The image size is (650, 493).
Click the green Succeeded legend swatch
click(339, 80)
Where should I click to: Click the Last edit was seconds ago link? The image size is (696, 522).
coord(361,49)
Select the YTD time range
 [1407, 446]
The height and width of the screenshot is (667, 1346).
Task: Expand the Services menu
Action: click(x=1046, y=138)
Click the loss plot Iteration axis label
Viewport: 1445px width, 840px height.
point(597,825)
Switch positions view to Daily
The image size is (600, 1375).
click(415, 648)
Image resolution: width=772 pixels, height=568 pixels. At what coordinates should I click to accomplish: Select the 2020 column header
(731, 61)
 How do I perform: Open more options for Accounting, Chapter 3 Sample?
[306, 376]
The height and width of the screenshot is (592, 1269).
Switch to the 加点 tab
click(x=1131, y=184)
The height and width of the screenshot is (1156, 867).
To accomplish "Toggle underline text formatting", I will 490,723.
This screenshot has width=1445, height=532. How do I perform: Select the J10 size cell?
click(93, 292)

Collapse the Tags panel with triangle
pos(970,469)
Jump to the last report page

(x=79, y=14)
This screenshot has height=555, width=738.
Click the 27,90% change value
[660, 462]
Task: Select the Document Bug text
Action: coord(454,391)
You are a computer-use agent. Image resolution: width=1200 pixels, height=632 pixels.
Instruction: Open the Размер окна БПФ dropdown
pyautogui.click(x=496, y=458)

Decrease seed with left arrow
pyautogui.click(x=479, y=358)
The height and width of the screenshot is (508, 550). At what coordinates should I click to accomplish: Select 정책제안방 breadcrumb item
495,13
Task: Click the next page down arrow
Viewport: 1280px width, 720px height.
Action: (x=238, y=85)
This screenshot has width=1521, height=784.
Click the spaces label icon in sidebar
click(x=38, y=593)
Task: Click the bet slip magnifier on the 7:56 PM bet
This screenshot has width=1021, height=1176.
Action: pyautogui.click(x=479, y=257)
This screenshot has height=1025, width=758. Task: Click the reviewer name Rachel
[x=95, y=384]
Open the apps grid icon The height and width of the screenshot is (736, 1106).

________________________________________

> About this task:
All lines in the listing above from the line containing "This screenshot has height=555, width=738." to the line containing "You are a computer-use", inclusive, should be retyped exactly; no other lines should appear.

> The answer:
This screenshot has height=555, width=738.
Click the 27,90% change value
[660, 462]
Task: Select the Document Bug text
Action: coord(454,391)
You are a computer-use agent. Image resolution: width=1200 pixels, height=632 pixels.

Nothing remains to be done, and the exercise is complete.